Ponsel Erza kembali berbunyi.
"Za. Elo udah tahu beritanyakan?" suara Uno dan Andy menggema di dalam mobil.
"Iya uda tahu. Maafin gue, ya." Erza menghela nafasnya.
"Kita sih no problem, Za. Tapi pak Cory marah besar. Dia juga nggak bisa membungkam media. Single kita terancam batal launcing."
"Gue sadar gue salah, gue akan perbaiki semuanya.
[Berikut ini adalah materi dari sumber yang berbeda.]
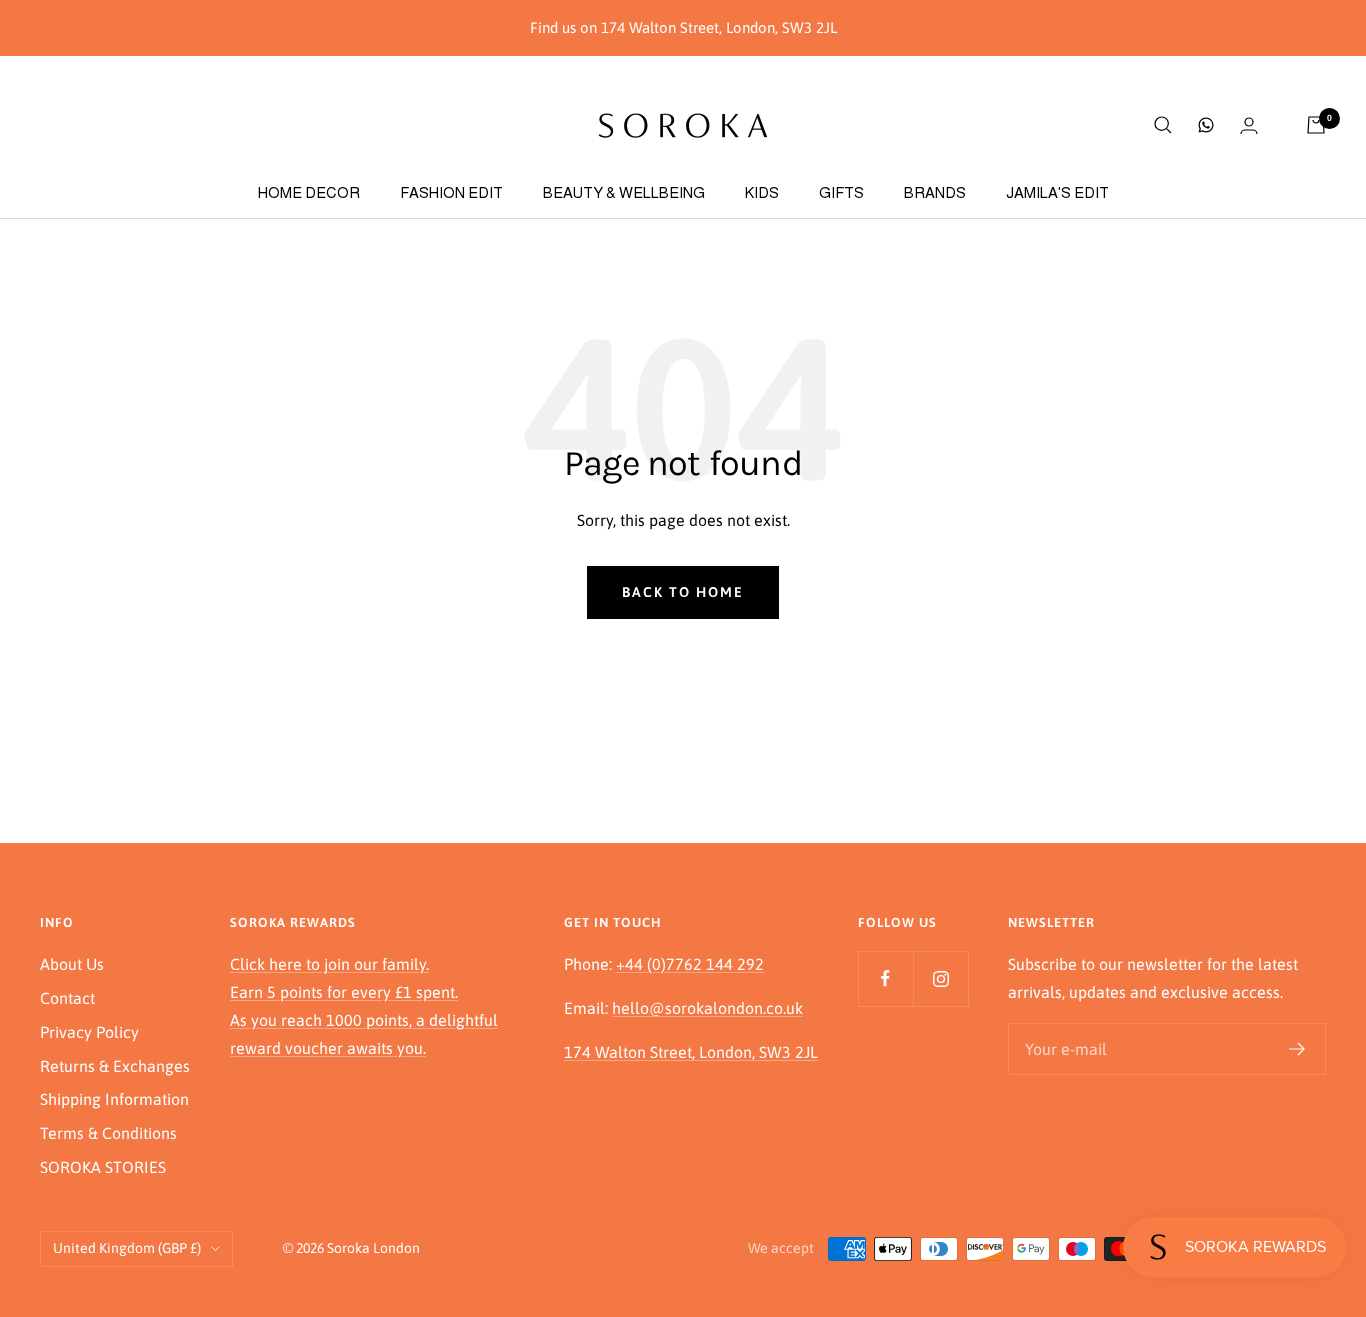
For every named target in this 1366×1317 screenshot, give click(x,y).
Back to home (683, 592)
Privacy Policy (89, 1032)
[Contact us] (1206, 125)
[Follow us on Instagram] (940, 978)
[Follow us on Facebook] (885, 978)
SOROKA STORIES (103, 1167)
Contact (67, 998)
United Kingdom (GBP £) (127, 1248)
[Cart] (1316, 125)
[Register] (1297, 1049)
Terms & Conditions (108, 1133)
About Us (72, 964)
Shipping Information (114, 1099)
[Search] (1163, 125)
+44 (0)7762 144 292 (690, 964)
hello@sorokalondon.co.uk (707, 1008)
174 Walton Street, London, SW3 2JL (691, 1052)
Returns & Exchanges (115, 1066)
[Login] (1249, 125)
Gue siap kalau mesti mundur dari ABU." Erza menelan ludahnya, selama ini bandnya sudah menjadi pijakan dan tempatnya meniti karir.
"Erza??!" Dinda mengangkat tubuhnya dari pelukan Erza.
"Gue siap kalau harus mundur." Erza memandang wajah Dinda. Dinda hanya bisa bergeleng pelan tak menyetujui keputusan Erza.
"Kalau ada yang mesti bertanggung jawab itu gue, Za. Bukan elo." tangis Dinda.
"Elo dinginin kepala dulu deh, Za. Jangan asal main putusin kontrak gitu aja donk." Uno berteriak di balik speaker.
"Uno, kita sambung lagi nanti, ya. Loe bener, gue mesti dinginin kepala gue dulu." Erza mematikan ponselnya.
"Erza pliss, jangan keluar dari ABU." Dinda menguryitkan alisnya.
"Kalau gue mesti milih ngelepas elo atau ABU. Gue pasti pilih ABU, Din."
"Tapi itu cita-cita loe kan, Za. Itu masa depan loe." cegah Dinda.
"Masa depan gue nggak akan ada artinya kalau nggak ada loe di situ." peluk Erza.
"Gue rela ngelepas segalanya, tapi nggak buat ngelepasin loe lagi, Din."
"Za, jangan buta. Jangan gila!! Apa istimewanya gue sampe loe berkorban kaya gini?" Dinda memukul pelan dada Erza.
"Elo istimewa, elo berharga. Penyesalan terbesar gue dulu karena nggak bisa jagain loe, Din. Gue nggak mau ngulang masa lalu, gue mau jagain loe sekarang dan seterusnya."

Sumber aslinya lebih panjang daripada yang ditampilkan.